This terror of the plane is El Silbon, or The Whistler.
And just wait until you hear why this one time human became the monster he is now.
If you are unfortunate enough to see El Silbon, you'll be looking at an emaciated figure more than three meters tall with elongated limbs and with an old sack slung over his back.
Also known as El Sin Fin, The Endless, he's a malevolent ghost with a very real physical presence.
The result of being cursed by his grandfather for killing his own father.
He roams the plains of the Los Llanos region, a large area of tropical grasslands bordered by the Andes in the north and west, and the Amazon rainforest in the south.
Knowing that El Silbon is so connected to that landscape, I wanted to learn more about this South American boogeyman from someone who had actually been to the land he haunts.
So I contacted Argentinian film director and monster enthusiast, Juan Fernandez Gebauer, who worked on "Fantasmagorias."
A beautifully and eerily illustrated series about the myths and legends of Latin America.
Hi, thank you so much for taking the time to speak with me, Juan.

- STORED DATA
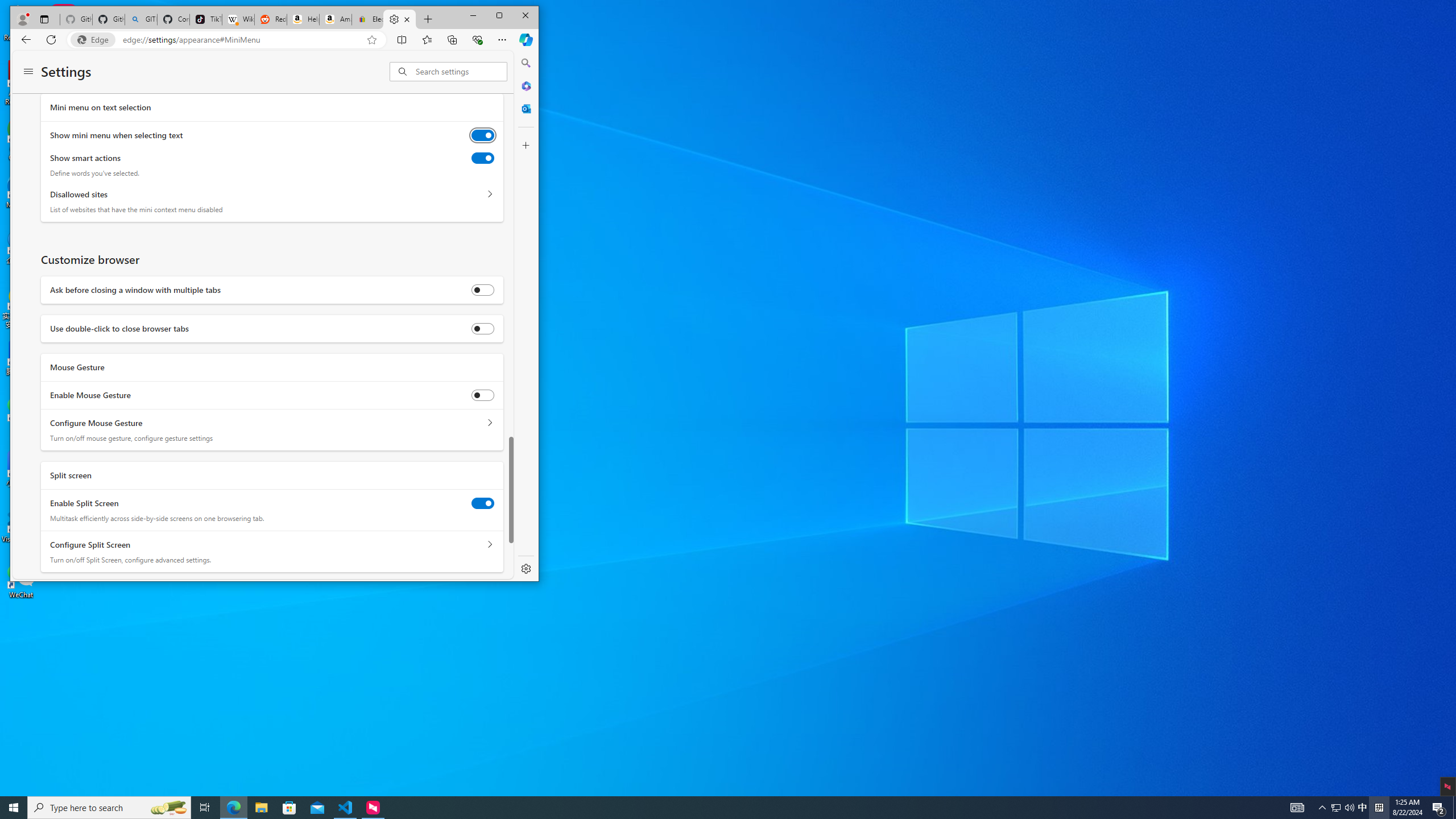 The width and height of the screenshot is (1456, 819). Describe the element at coordinates (1322, 806) in the screenshot. I see `'Notification Chevron'` at that location.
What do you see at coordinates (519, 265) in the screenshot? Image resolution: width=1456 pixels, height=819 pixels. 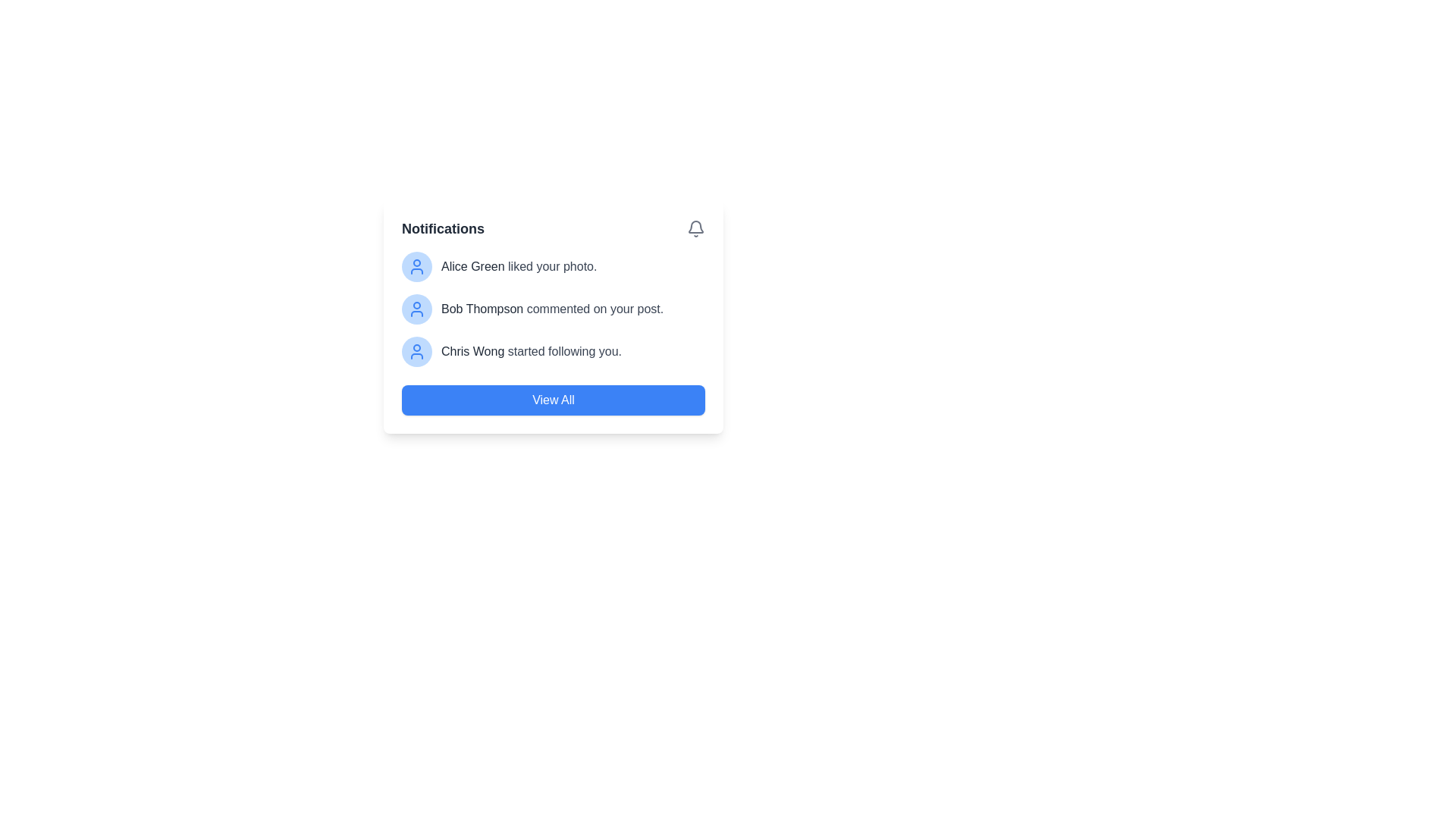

- WHAT TO DO
Answer these questions from the El Silbon text:
(a) How tall is El Silbon's figure said to be?
(b) By whom was he cursed, and for what act?
(c) What series did Juan Fernandez Gebauer work on?

- RIGHT ANSWER
(a) More than three meters tall.
(b) By his grandfather, for killing his own father.
(c) "Fantasmagorias."